肿瘤相关胞外抗原IGFBP-2诱导免疫抑制及机制研究

Tumor evolves the ability to induce antitumor immunosuppression via various mechanisms, which is the pre-requisite for carcinogenesis and metastasis. Regulatory T (Treg) cells play an important role in the maintenance of immunological self-tolerance by suppressing host immune responses against tumor. Little is known, however, about the nature of the physiological target antigens for CD4+ Treg cells. Previous studies demonstrated that some MHC class II-restricted tumor antigens induced the formation of CD4+Treg-like cells, which functionally suppressed the proliferation and IL-2 secretion of CD4+ effector T cells. Tumor cells with typical EMT features were reported to induce CD4+ Treg and impaired dendritic cells, and result in immunosuppression and accelerate cancer metastasis. We and other groups previously showed that IGFBP-2 was overexpressed in various tumor types and promoted tumor cell migration and invasion. IGFBP-2 has been recently reported to be a tumor-associated antigen with MHC class II epitopes. Our preliminary data indicate that IGFBP-2-overexpressing colon cancer cells exhibit EMT phenotypes and seemingly increase CD4+Foxp3+ T cells and enhance their resistance to killing by immune cells, altogether suggesting the potential of IGFBP-2 to induce antitumor immunosuppression. This project will adopt human and murine colon tumors as the study models, and in vitro and in vivo investigate whether IGFBP-2 could act as a tumor antigen and /or function through an EMT-mediated mechanism to induce immunosuppression and thus accelerate cancer metastasis. The supporting findings of the study will provide with experimental evidences for IGFBP-2 as a multifunctional therapeutic target for cancer therapy.

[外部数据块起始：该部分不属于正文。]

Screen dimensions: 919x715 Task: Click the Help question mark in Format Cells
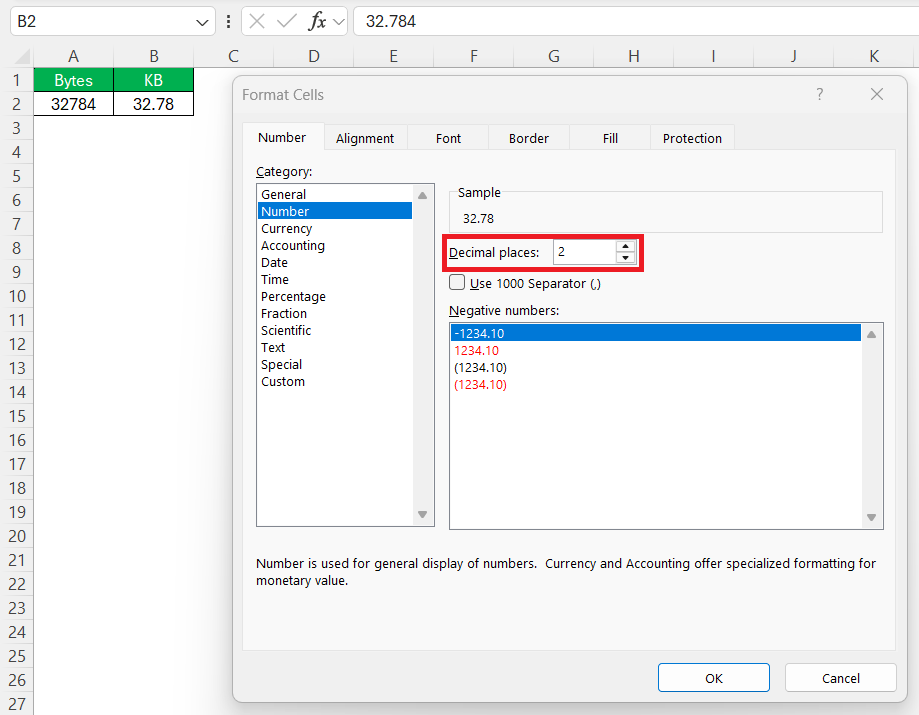(819, 94)
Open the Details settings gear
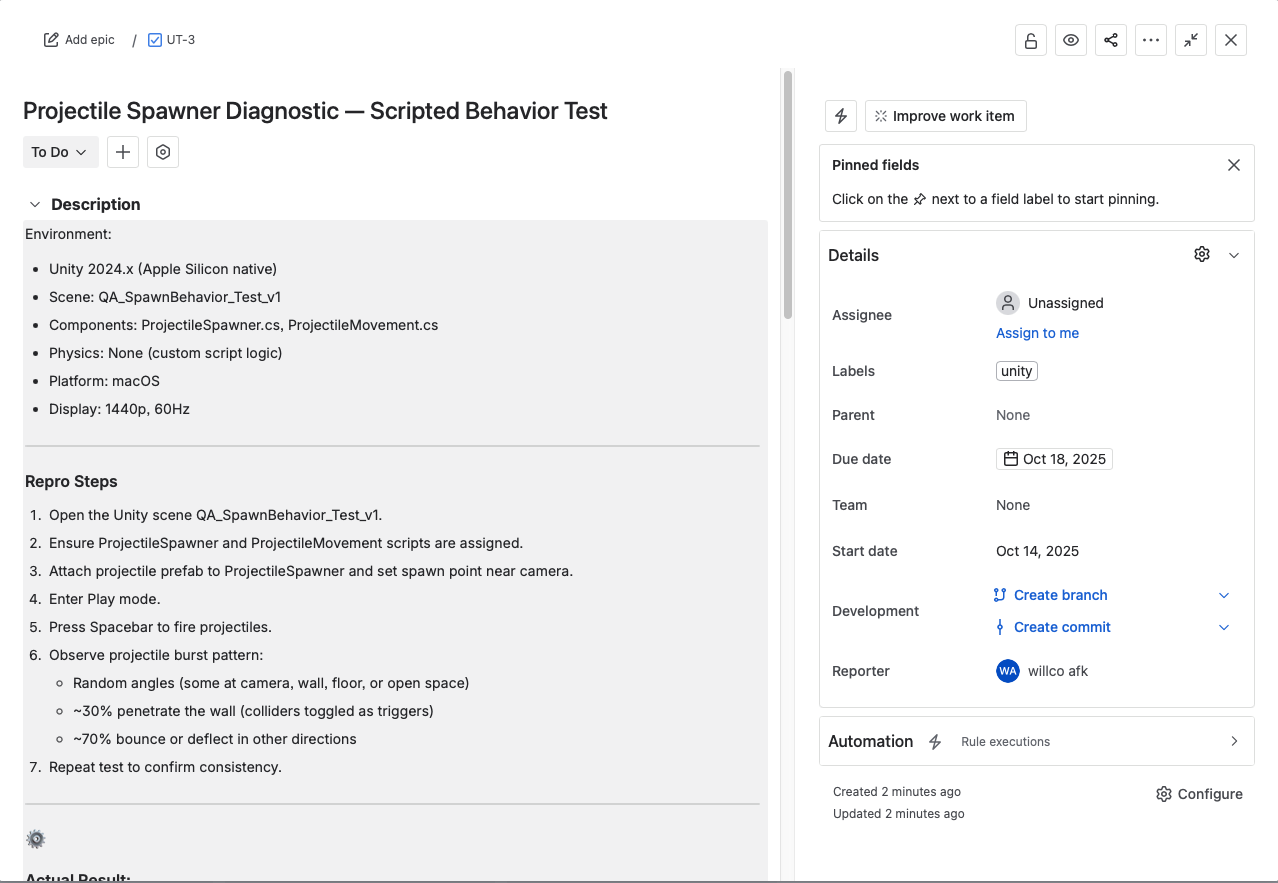 tap(1202, 255)
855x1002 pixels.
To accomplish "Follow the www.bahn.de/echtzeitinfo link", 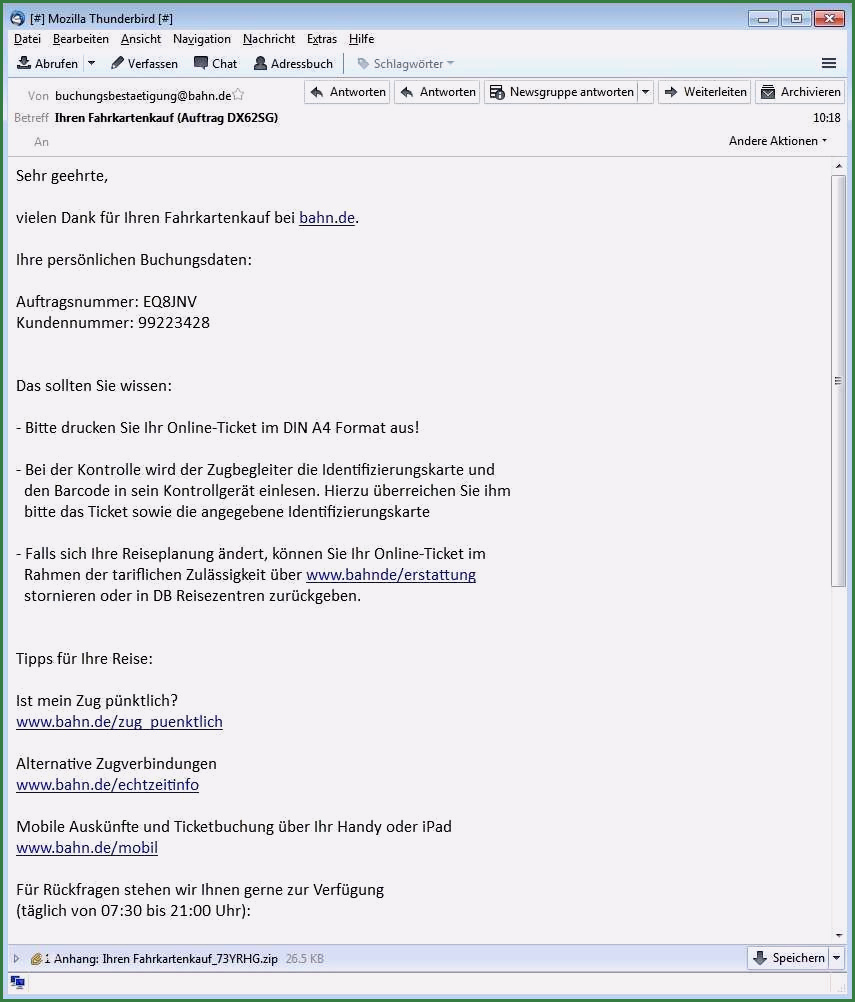I will pos(107,785).
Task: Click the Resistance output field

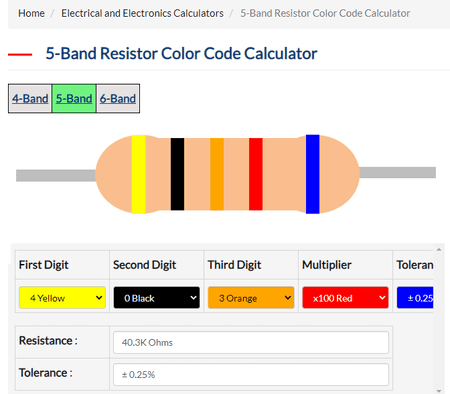Action: pos(251,342)
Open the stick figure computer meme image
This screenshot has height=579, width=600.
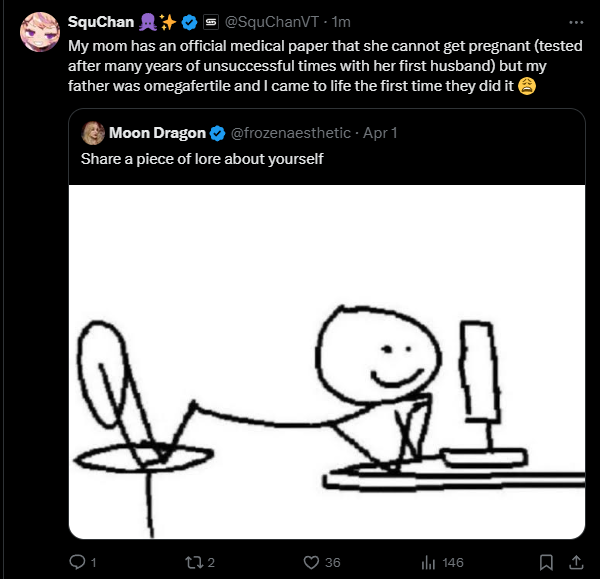point(327,362)
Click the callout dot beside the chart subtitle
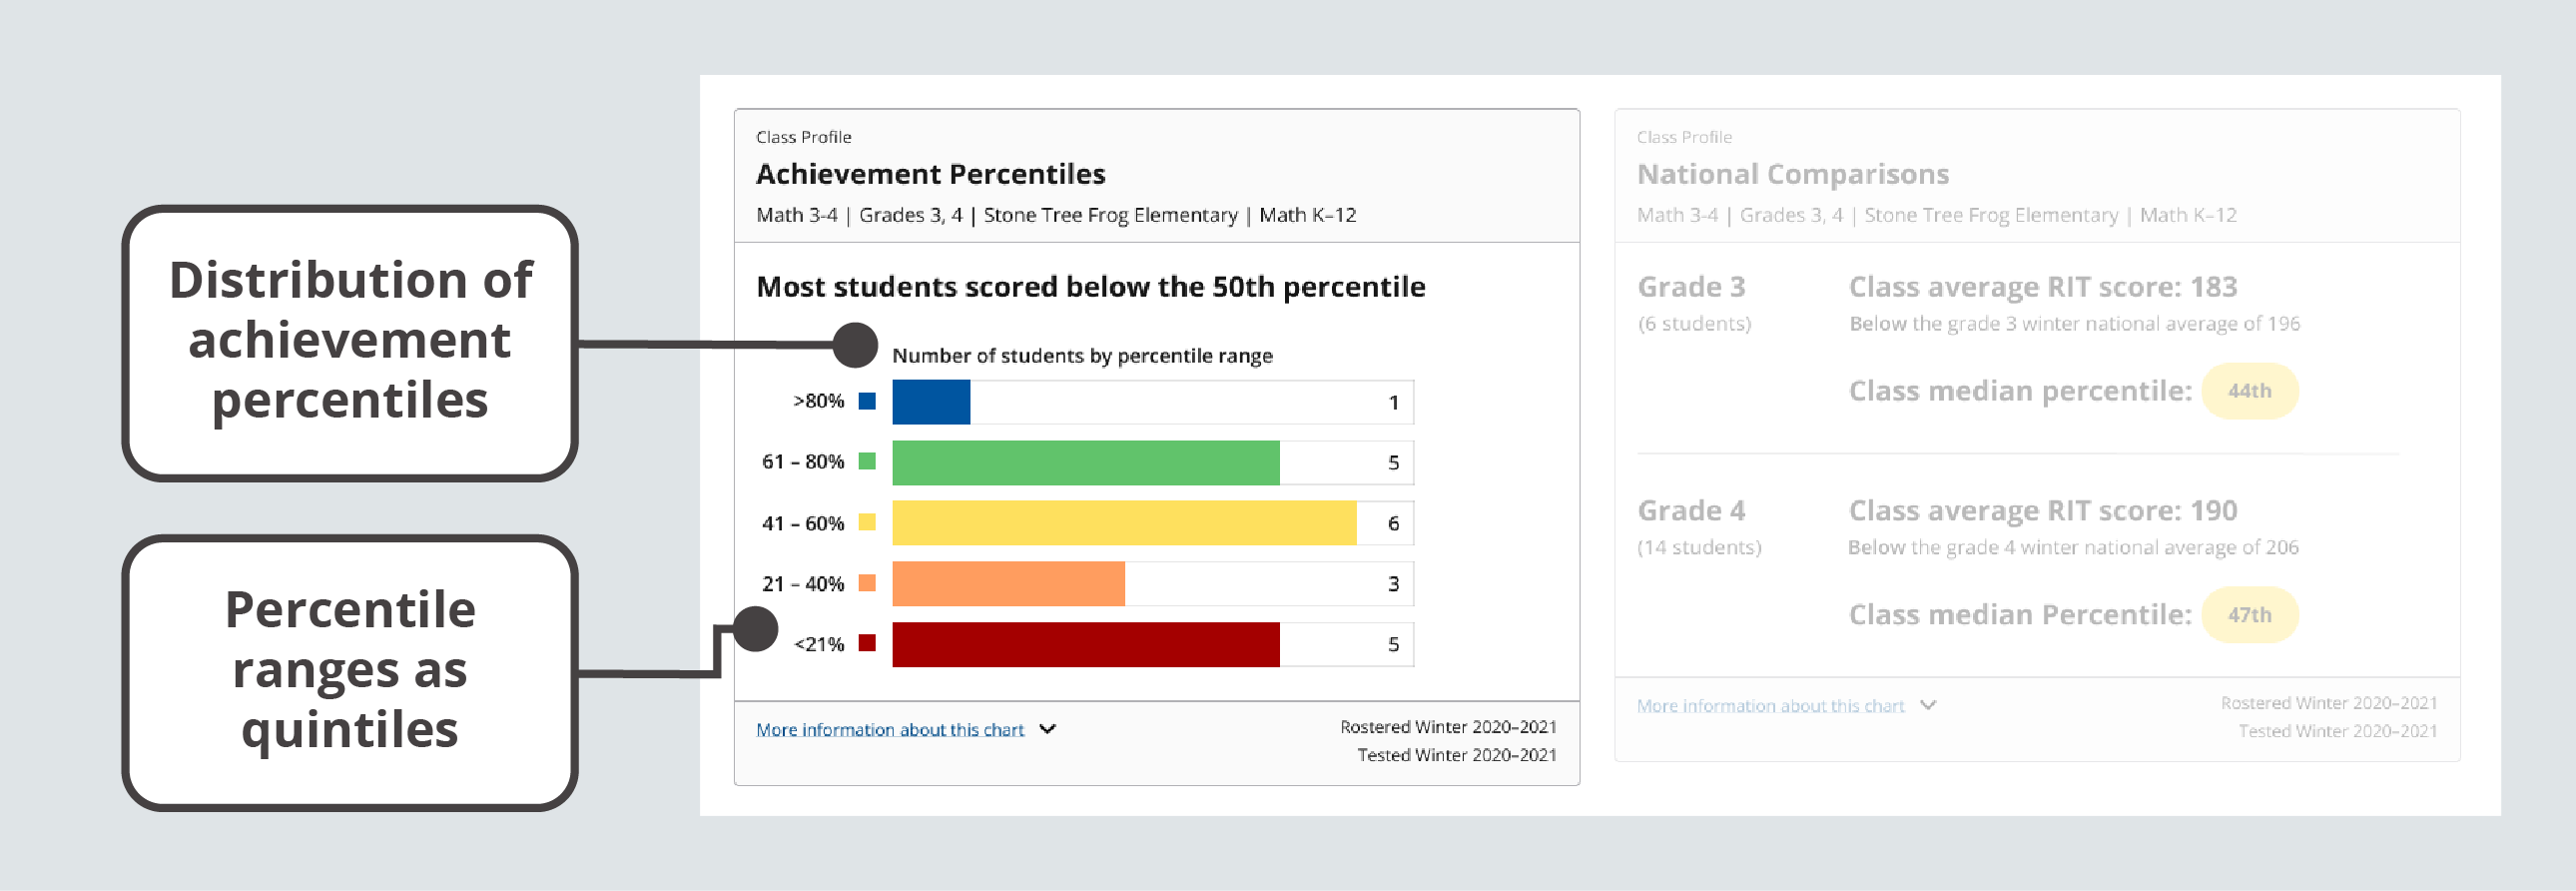Image resolution: width=2576 pixels, height=891 pixels. (855, 345)
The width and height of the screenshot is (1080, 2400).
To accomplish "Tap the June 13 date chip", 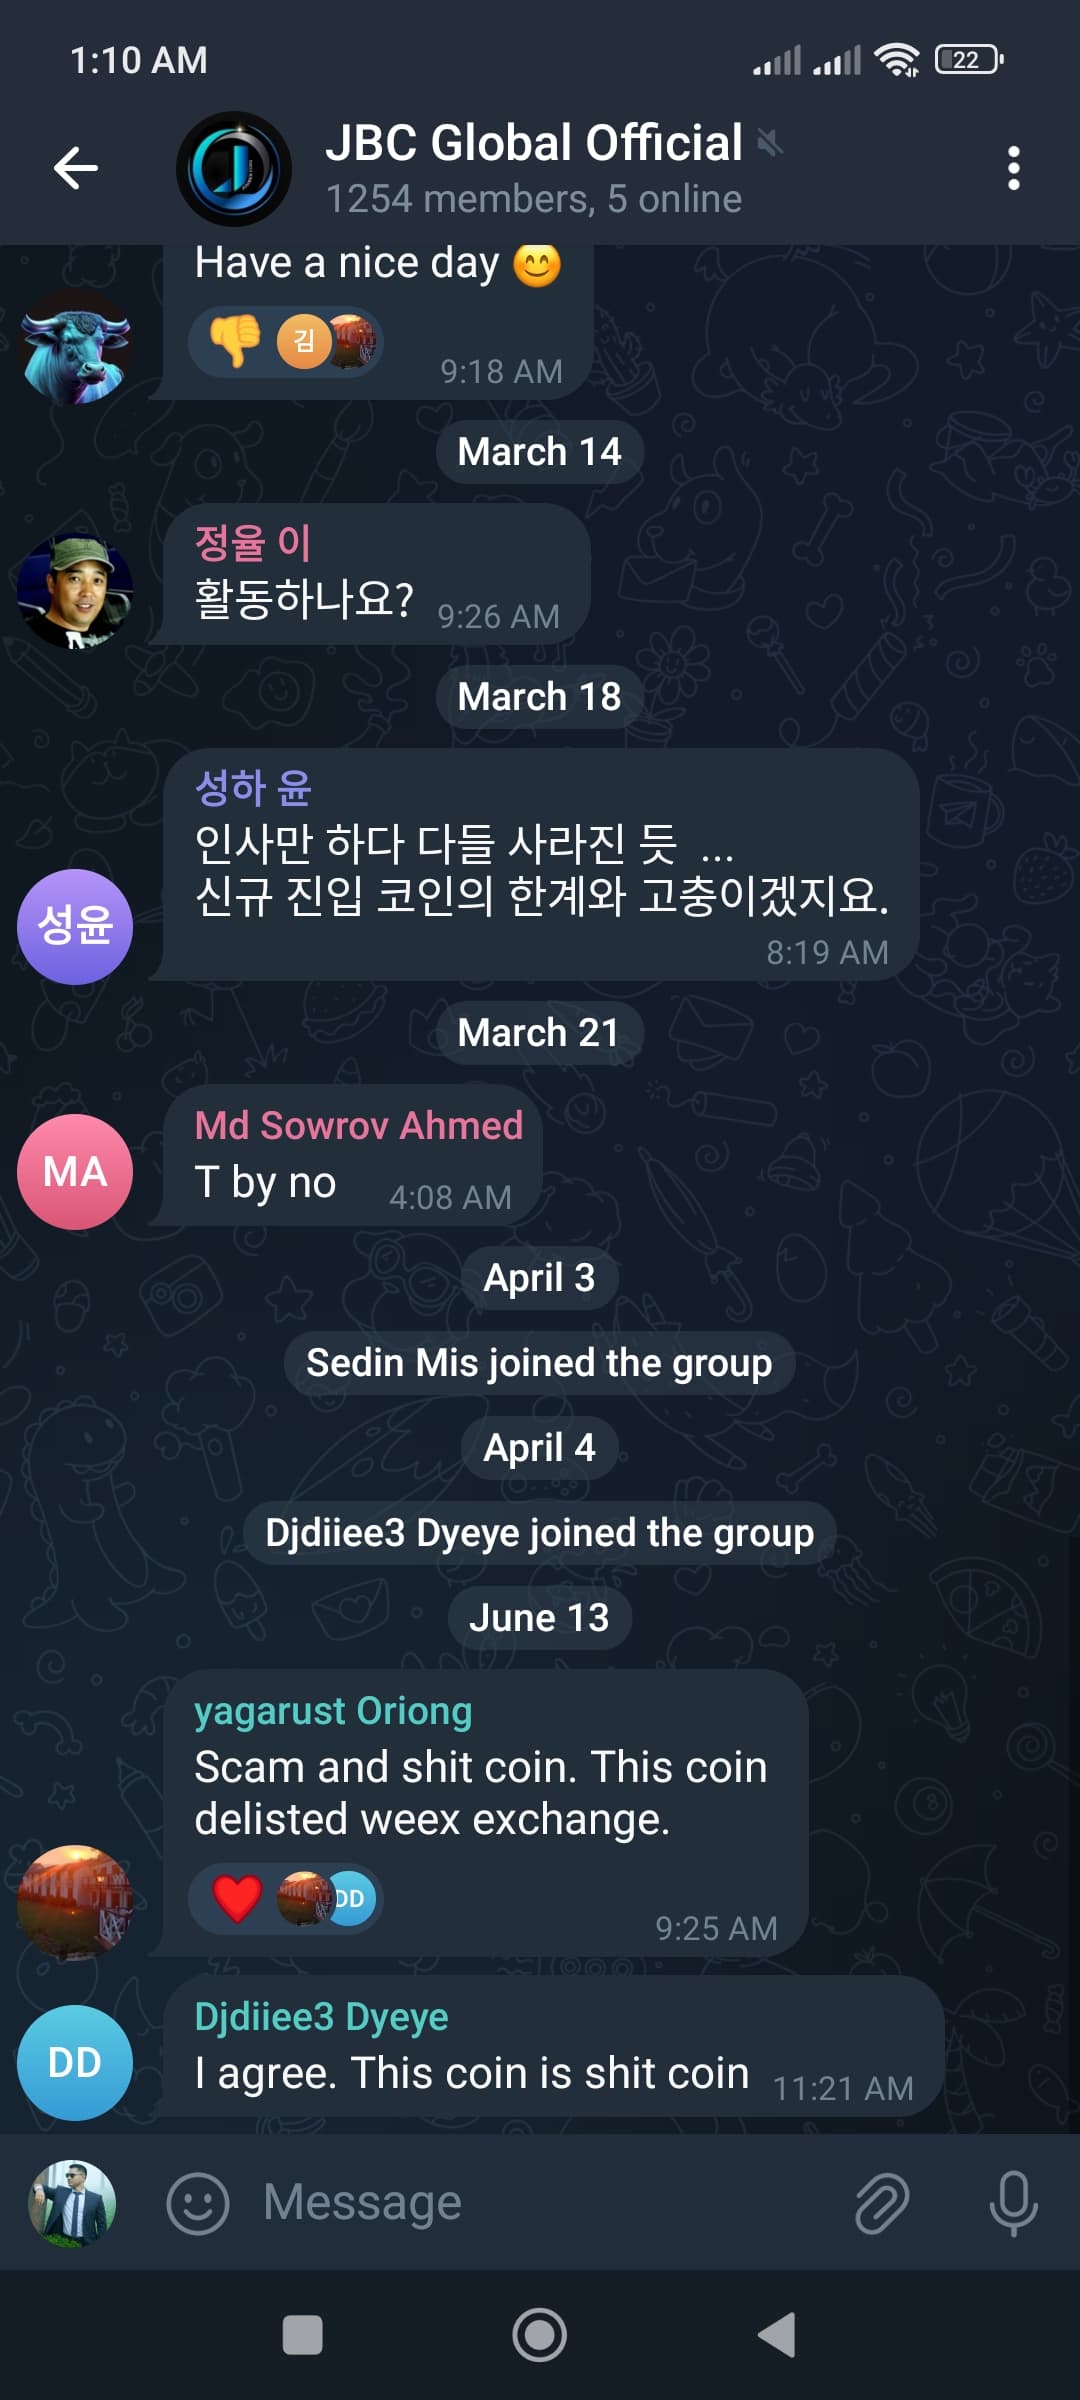I will 539,1618.
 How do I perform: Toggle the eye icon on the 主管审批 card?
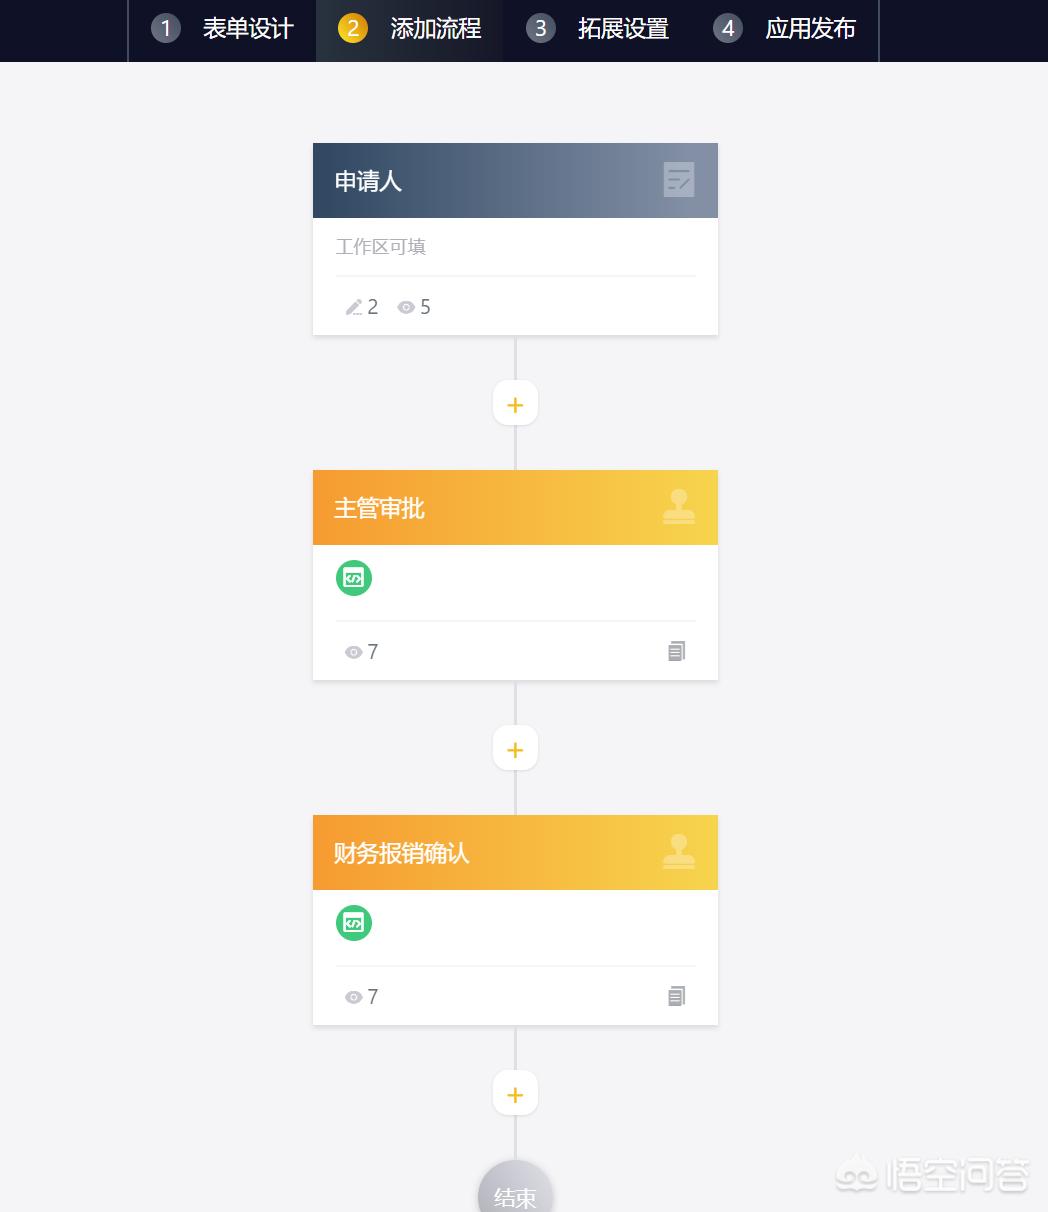point(354,652)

肿瘤通过多种机制诱导免疫抑制，是肿瘤发生和转移的前提。调节T细胞（Treg）抑制对肿瘤的免疫应答，在维持肿瘤免疫自身耐受中发挥重要作用。然而，对诱导和激活CD4+Treg细胞的生理靶抗原知之甚少。研究发现，肿瘤产生的MHC II类自身抗原诱导产生类似CD4+Treg细胞，其抑制CD4+T效应细胞增殖和活性；具有EMT特征的肿瘤细胞能诱导CD4+Treg和不成熟树突状细胞，产生免疫抑制，加速肿瘤转移。我们和其它团队研究发现，多种恶性肿瘤产生和分泌高浓度IGFBP-2，促进肿瘤细胞迁移和侵袭；IGFBP-2是MHC II肿瘤抗原，激活CD4+T细胞，增强结肠癌细胞抵抗免疫杀伤。因此，可能还具有诱导免疫抑制的功能。本项目以结肠肿瘤为模板，采用体外和体内实验手段，阐明IGFBP-2是否作为肿瘤抗原和/或通过EMT机制诱导免疫抑制，促进肿瘤转移,为研发IGFBP-2多功能药靶提供实验证据。

尽管不断改进手术、放疗和化疗的治疗方案，但对最恶性的脑肿瘤，胶质母细胞瘤(glioblastoma,GBM），的治疗疗效甚微，病人总生存期在15个月内。近年出现的肿瘤免疫治疗在其它肿瘤的良好治疗效果，如：黑色素瘤，给攻克GBM 带来希望。但针对GBM的免疫治疗靶点屈指可数，寻找合适的GBM 药靶成为迫切问题。. 本项目研究发现，IGFBP2 (Insulin-like growth factor binding protein 2)是治疗GBM患者的重要靶点，揭示了IGFBP2促进免疫抑制的细胞和分子机制；采用拮抗IGFBP2的单克隆抗体处理携带脑胶质瘤的小鼠，有效地解除小鼠机体和肿瘤微环境的免疫抑制状态，激活了抗肿瘤细胞的免疫反应，延长小鼠生存期 （约20%的小鼠的肿瘤完全消失）。在临床，IGFBP2 在≥ 60% GBMs肿瘤中过表达，患者血中升高的IGFBP2蛋白浓度直接与患者预后差、肿瘤复发相关。加上本项目的这些发现进一步支持IGFBP2是攻克GBM的目标靶点。目前，治疗GBM患者的靶药极少，我们未来的目标是把IGFBP2单抗药物向临床转化，为GBM患者提供一个新的潜在靶药。具体实验数据请见研究工作总结部分。. 该研究的意义及价值在于，首次在国际上提出分泌性癌相关抗原具有诱导免疫抑制的作用，对其抑制作用的机制的阐明提示这类分泌性癌相关抗原促进的免疫抑制作用具有很大的影响力，在小鼠模型观察到的解除抑制产生的明显抗癌效果，提示是一类极有前途的抗癌新药研发对象。我们将在今年开始做临床转化前的研究。如：开始进一步优化用药方案，在其它种属动物，如：狗，猴，进行药物毒副作用试验，以获取药物安全性数据等。